With the pictures excluded, output only the lines from the one containing "You are a GUI" through the last line of the entries, unchanged.
*** RECORDS FOR THIS TASK Section Begins ***
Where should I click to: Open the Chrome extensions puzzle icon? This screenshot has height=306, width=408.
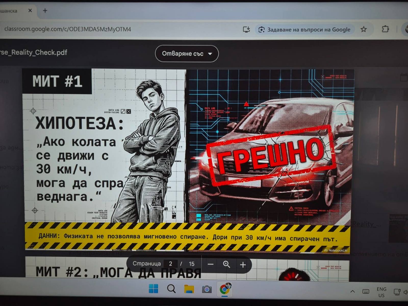point(385,29)
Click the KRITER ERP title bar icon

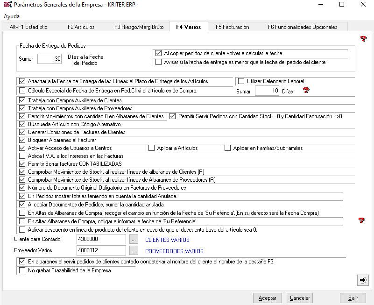[x=7, y=4]
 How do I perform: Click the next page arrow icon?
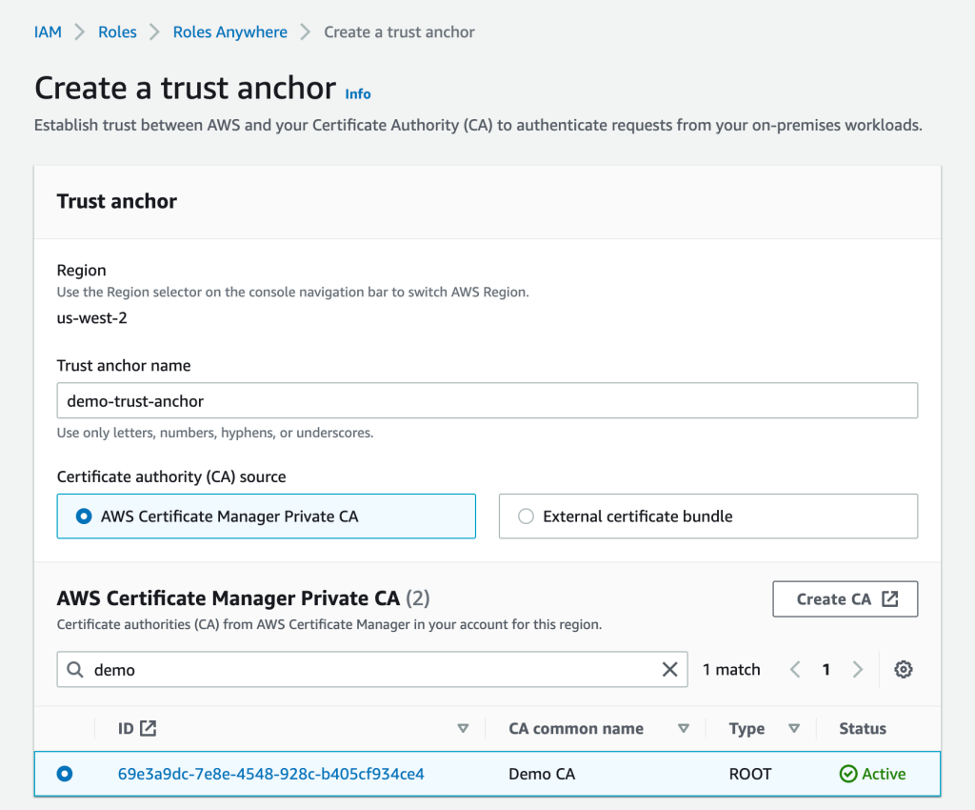tap(857, 669)
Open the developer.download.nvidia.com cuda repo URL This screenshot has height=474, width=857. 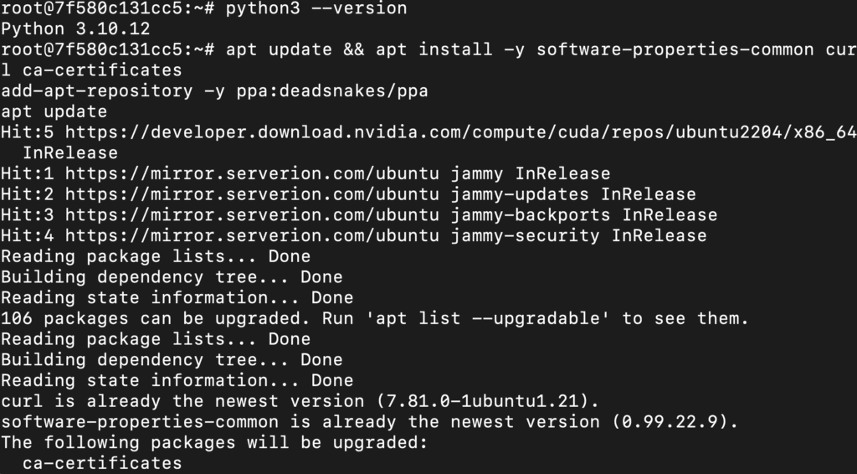point(460,132)
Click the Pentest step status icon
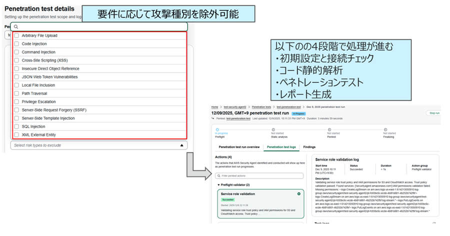The width and height of the screenshot is (450, 236). coord(329,130)
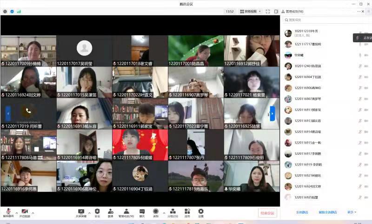
Task: Start recording with the 录制 icon
Action: coord(156,212)
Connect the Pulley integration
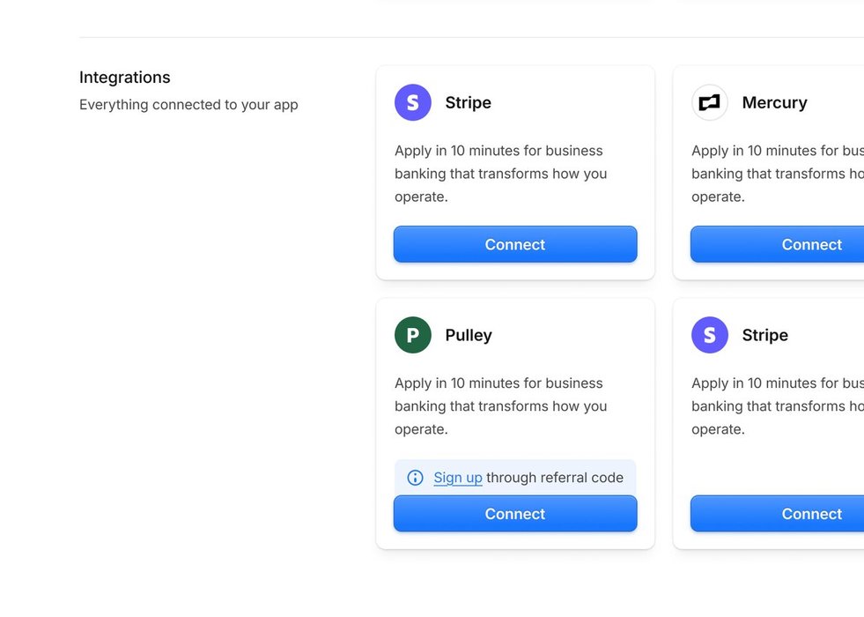The image size is (864, 617). (515, 514)
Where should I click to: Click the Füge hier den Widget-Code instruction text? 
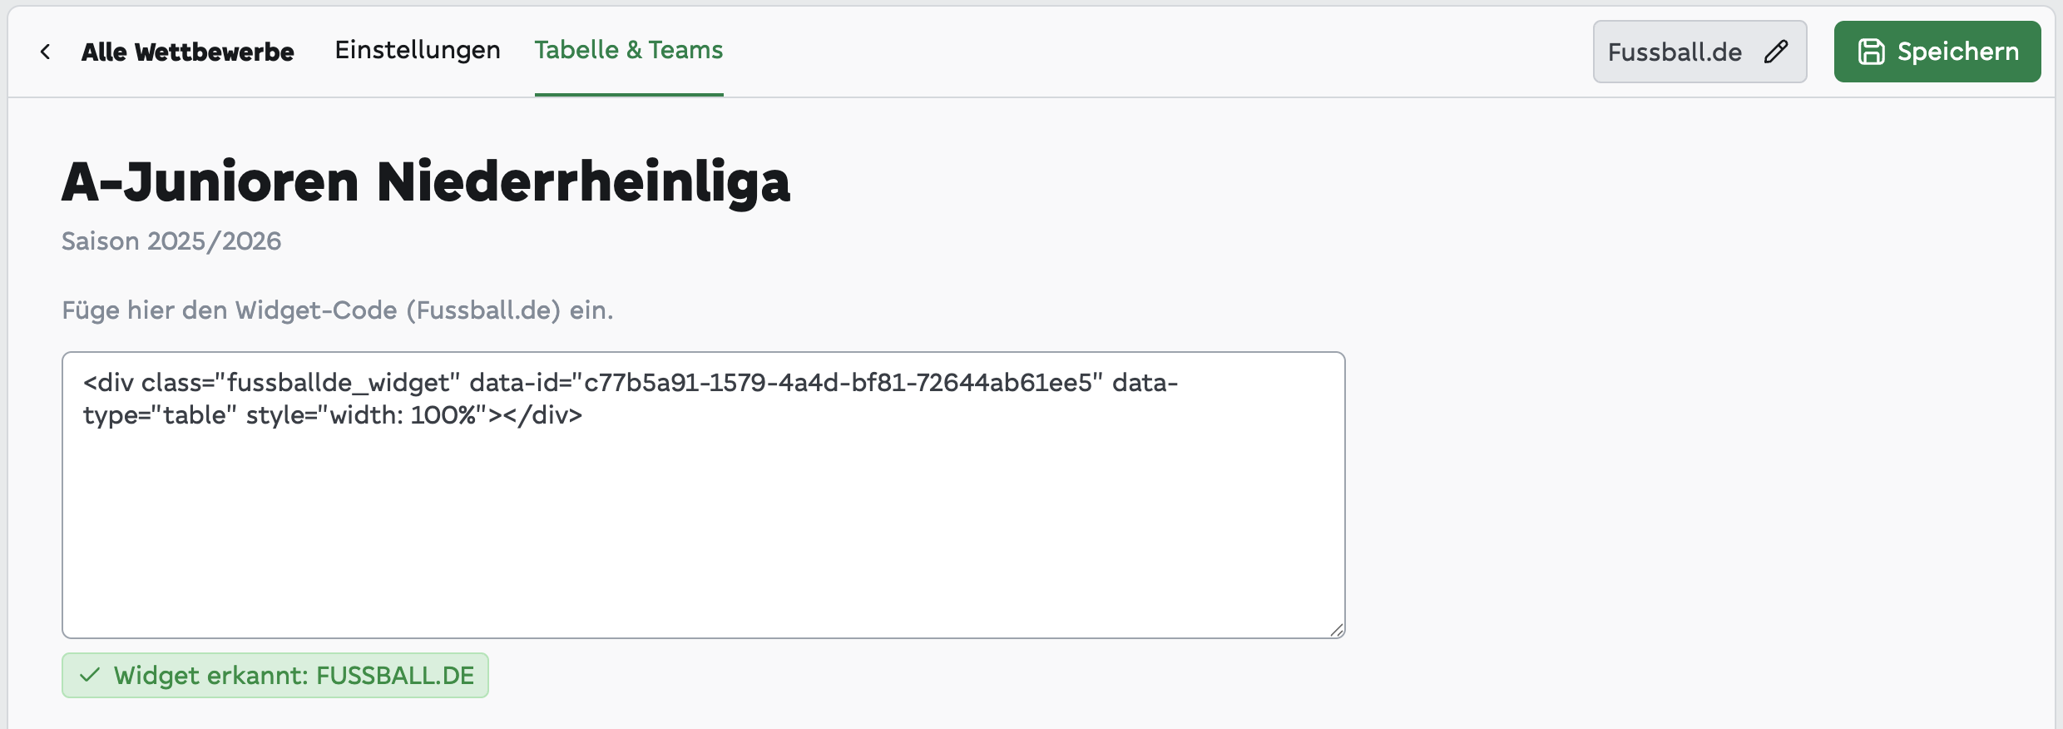click(x=338, y=310)
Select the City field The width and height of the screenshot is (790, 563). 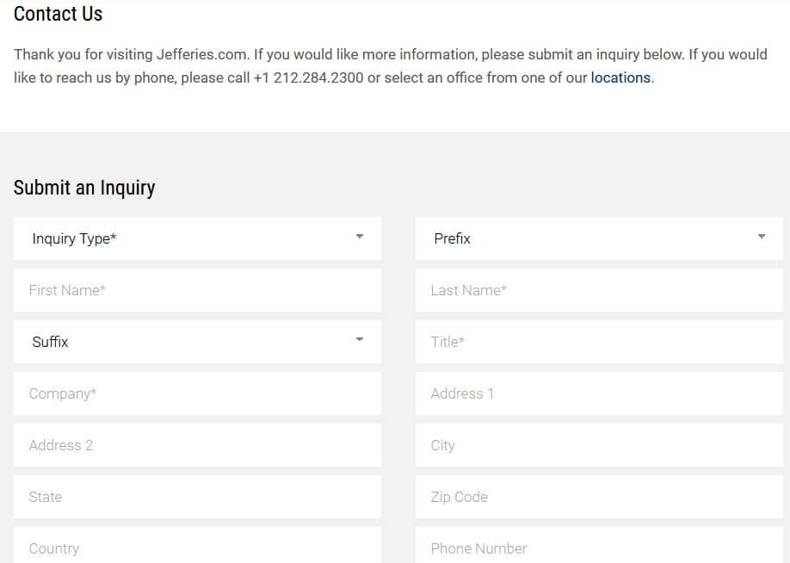(598, 445)
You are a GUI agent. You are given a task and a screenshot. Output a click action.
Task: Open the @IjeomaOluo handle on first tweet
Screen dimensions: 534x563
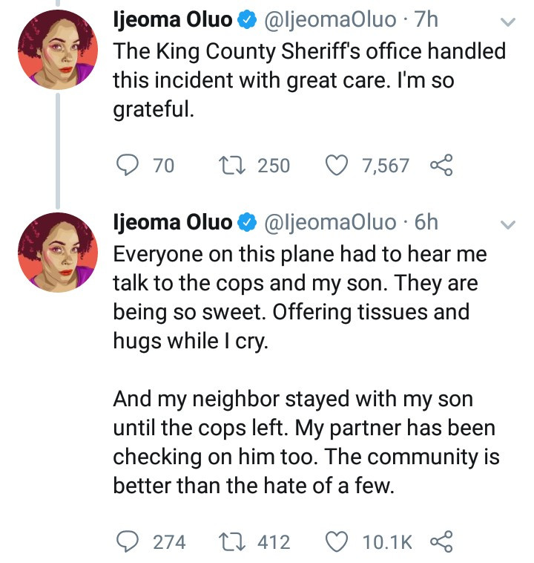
*** RECORDS FOR THIS TASK Section Ends ***
# RESPONSE AREA:
You are a GUI agent. You are given a task and a screenshot. Output a click action.
Task: Open the @IjeomaOluo handle on first tweet
Screen dimensions: 534x563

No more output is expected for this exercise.